As shown on the OS map revised in 1873-5 the principle elevation faced west with only a short gable overlooking the south lawn. By 1897 it had been considerably enlarged. With extensions to both the east and west the south front formed the principal elevation. Further changes over the next decade are apparent. By 1907 the road from Hermitage Bridge had been diverted away from the house, a lodge built and new drive created and about this time the tower at the west end of the south front was added.
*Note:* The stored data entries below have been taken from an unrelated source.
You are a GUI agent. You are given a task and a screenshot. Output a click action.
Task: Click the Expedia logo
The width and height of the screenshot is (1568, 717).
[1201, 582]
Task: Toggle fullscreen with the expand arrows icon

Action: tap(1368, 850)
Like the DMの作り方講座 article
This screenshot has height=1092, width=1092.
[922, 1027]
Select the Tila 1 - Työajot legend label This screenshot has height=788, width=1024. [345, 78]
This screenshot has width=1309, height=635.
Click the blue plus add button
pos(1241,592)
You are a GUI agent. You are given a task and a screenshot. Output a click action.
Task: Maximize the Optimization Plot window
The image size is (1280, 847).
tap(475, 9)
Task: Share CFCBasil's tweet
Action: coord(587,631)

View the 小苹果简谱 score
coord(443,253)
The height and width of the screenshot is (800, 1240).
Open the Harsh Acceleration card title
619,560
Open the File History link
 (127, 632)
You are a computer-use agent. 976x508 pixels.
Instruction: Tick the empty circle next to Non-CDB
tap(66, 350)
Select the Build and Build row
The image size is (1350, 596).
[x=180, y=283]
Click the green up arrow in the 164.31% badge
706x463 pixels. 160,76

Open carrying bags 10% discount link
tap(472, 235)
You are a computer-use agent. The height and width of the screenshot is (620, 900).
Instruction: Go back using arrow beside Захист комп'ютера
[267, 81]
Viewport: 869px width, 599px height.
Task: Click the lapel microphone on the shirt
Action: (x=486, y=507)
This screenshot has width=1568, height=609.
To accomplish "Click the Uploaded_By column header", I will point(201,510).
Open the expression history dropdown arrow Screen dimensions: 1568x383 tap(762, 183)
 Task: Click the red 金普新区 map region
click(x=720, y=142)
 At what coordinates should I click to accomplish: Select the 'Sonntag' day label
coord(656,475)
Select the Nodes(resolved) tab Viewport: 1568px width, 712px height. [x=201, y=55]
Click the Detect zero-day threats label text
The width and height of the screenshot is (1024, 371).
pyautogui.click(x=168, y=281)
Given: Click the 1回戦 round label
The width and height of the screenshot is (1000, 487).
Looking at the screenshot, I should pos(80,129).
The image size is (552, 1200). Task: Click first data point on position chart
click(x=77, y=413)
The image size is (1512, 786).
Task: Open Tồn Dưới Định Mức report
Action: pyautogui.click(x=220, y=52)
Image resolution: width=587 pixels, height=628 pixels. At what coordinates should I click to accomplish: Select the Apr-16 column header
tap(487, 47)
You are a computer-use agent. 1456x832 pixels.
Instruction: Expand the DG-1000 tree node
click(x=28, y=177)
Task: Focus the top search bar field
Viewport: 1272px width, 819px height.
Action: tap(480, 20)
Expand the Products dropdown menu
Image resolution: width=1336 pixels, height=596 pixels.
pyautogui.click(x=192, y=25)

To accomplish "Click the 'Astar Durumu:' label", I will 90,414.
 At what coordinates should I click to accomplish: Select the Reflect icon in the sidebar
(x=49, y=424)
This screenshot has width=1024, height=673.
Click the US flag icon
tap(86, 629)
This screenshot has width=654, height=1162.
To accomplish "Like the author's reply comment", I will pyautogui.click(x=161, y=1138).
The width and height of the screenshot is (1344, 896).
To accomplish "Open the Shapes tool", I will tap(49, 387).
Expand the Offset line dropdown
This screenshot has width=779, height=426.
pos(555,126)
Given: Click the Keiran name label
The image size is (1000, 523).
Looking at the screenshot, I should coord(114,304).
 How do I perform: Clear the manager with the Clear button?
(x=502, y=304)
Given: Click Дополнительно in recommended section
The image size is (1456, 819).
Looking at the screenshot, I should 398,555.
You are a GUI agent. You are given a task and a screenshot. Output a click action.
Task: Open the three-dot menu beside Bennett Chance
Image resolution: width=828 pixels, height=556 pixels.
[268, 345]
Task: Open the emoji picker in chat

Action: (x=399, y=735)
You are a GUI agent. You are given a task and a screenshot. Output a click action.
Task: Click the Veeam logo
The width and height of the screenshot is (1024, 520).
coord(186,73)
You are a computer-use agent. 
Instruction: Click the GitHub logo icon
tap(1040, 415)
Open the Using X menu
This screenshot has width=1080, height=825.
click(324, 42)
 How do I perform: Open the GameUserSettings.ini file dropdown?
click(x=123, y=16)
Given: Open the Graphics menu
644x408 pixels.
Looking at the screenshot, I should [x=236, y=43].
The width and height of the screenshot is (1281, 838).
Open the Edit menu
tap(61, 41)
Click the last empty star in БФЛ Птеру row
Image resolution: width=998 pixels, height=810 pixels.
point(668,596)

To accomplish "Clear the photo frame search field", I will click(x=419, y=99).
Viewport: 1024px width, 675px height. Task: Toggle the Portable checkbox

About 1890 the house was leased to and later purchased by the Manchester brewer Herbert Malcolm Wilson. Born in 1861, he was the son of Henry Charles Wilson and by 1901 had become the chairman of Wilson's Brewery. In his new home Hubert Malcolm Wilson very much reinvented himself as a member of the landed gentry (there being no mention of his occupation as a brewer in the local press). He became a major in the Cheshire Yeomanry, and for many years a most popular Master of North Cheshire Hunt.

Although the dates, clients and architects responsible for these later extensions is uncertain, it is probable that some at least were carried out by Hubert Wilson. After being occupied for some years by his son, Hubert Malcolm Wilson junior, the Hermitage was leased to Henry Reiss in 1909. In that year yet more changes were contemplated when the architects Maxwell and Tuke were commissioned to prepare designs for undefined alteration works.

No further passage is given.